The Mayor Should Do More for New York’s Veterans


Kevin Case

Mayor Bill de Blasio speaks to a crowd in New York City. (PHOTO COURTESY of Kevin Case via Flickr)


In New York City, one of the greatest cities in the world, I was surprised to discover the minimal amount of support and aid given to veterans who have fought for our country. Despite the fact that Mayor Bill de Blasio’s father was a veteran, the mayor has not expressed any leadership on veterans’ issues, and has yet to meet with his own city’s veteran leaders. With a minute budget for veterans’ affairs and a lack of leadership from the mayor, fellow New Yorkers who have fought for this country overseas are not getting the benefits and support they deserve. Due to this dissatisfaction with the city’s mayor, over 200,000 veterans from all five boroughs united at City Hall last week to ask de Blasio for help. They have served their country; now de Blasio must serve them.

The veterans that united at City Hall were members of the NYC Veterans Alliance, Vietnam Veterans of America, the American Legion, NY Metro Vets, Iraq and Afghanistan Veterans of America, the Veterans of Foreign Wars, and even members from the mayor’s own Veterans Advisory Board. These brave individuals stood to express their dissatisfaction with the mayor’s lack of veteran support and his failure to meet with any veterans groups at all. The mayor has met with the Russian band Pussy Riot, advocates for horse carriage drivers, and voters in Iowa and Nebraska–but the city’s own mayor cannot make the time to meet with American heroes.

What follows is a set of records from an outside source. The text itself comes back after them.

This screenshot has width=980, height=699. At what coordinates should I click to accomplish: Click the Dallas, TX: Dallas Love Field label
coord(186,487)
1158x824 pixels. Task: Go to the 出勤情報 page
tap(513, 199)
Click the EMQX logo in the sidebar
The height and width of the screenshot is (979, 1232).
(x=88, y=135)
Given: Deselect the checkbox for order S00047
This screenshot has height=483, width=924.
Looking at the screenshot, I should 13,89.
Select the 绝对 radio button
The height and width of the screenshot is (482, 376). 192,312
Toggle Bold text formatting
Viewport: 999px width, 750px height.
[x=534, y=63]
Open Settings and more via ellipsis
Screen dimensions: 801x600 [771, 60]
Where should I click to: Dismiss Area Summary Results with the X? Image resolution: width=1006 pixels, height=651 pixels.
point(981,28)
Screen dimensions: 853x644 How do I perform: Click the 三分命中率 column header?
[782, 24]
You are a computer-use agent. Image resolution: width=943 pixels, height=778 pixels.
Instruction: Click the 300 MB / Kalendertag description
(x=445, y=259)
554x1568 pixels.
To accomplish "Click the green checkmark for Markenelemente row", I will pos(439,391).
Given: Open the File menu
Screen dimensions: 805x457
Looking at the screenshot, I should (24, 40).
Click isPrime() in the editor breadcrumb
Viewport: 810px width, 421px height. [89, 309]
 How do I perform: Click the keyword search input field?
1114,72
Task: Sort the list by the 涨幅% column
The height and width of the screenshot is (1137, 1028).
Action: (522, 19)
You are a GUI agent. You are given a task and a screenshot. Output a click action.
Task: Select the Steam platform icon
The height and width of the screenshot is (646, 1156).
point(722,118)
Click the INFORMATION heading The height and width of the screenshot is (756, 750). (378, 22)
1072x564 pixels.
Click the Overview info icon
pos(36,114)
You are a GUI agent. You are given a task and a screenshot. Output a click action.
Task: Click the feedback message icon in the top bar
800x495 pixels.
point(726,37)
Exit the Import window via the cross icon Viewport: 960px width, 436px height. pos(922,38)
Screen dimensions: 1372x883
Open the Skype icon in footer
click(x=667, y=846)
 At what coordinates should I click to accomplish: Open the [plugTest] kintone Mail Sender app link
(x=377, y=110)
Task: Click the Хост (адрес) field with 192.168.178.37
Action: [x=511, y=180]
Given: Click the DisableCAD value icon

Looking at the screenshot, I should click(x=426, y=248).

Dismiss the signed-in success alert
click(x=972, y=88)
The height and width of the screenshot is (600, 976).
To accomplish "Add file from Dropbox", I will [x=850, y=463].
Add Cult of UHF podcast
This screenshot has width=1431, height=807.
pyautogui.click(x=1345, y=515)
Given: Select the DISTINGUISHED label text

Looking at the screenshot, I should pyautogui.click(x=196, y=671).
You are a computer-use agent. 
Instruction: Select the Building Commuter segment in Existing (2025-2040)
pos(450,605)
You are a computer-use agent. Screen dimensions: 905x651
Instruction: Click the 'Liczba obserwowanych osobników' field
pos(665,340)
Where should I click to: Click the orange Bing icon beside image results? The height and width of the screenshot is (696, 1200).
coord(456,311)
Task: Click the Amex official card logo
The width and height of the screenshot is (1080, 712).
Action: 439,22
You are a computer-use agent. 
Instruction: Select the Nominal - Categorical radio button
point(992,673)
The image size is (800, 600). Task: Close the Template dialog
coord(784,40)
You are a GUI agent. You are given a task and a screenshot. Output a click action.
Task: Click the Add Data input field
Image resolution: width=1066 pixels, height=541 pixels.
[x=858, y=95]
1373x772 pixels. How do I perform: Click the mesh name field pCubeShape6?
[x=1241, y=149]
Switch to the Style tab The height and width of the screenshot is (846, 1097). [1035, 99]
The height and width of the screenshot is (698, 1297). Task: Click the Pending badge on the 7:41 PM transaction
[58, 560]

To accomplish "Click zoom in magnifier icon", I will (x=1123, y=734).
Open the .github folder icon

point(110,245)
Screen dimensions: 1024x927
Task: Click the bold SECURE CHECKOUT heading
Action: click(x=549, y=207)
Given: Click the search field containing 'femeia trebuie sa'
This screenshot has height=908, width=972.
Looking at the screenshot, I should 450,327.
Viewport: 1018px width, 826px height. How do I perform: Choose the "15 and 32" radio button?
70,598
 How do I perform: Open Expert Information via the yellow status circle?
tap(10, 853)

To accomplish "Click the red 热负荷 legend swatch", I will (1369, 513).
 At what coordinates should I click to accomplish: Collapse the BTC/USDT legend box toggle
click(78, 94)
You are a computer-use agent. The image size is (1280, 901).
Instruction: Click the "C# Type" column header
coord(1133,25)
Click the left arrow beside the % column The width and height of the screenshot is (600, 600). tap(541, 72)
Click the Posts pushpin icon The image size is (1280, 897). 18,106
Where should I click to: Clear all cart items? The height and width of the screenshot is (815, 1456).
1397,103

Unfortunately for many veterans, the fight is not over once they return home. As veterans continue to face battles at home such as physiological disorders, unemployment and homelessness, our soldiers need the Mayor’s help now more than ever. Each day, 22 veterans die from suicide nationwide, and an unacceptable amount of former soldiers suffer from mental issues such as depression, PTSD, violent behavior and alcohol abuse. The New York Daily News reported that, as of February of this year, there were an exorbitant amount of unemployed veterans and over 1,000 homeless vets in New York City; these are all issues that are still outstanding, and have not been adequately addressed by the Mayor’s Office of Veterans’ Affairs. As veterans continue to face battles at home, our soldiers need the mayor’s help now more than ever.

Besides the fact that the mayor has not met with veterans groups, the primary source of disappointment comes from the mayor’s lack of action. The New York Daily News quoted Paul Rieckhoff, founder of the Iraq and Afghanistan Veterans of America, as stating “You haven’t met with us once since you started office…but it’s not about meetings. It’s about action. And sadly, there has been none.”

The mayor has not only failed to act on the behalf of his city’s veterans, but he has also acted against several veterans’ aids efforts including his failure to back an expansion of the pension buy-back system: an effort to overturn the current law which states that US veterans who have served in Iraq after 9/11 are considered wartime veterans, but those who have served in Afghanistan are considered peacetime veterans and do not receive the same benefits. Under the current law, vets who served in Iraq and prior battles receive credit for three years towards their pensions if they enter civil service, but those who served in Afghanistan cannot. As the mayor met with Governor Cuomo on the eve of Veterans Day, he stated that the legislation to give pension credit for military service was “too expensive”; but out of the $75 billion New York City budget, supporting our soldiers should be a top priority. This opposition was a huge upset to veterans across the city on the day before they were supposed to be nationally recognized and praised.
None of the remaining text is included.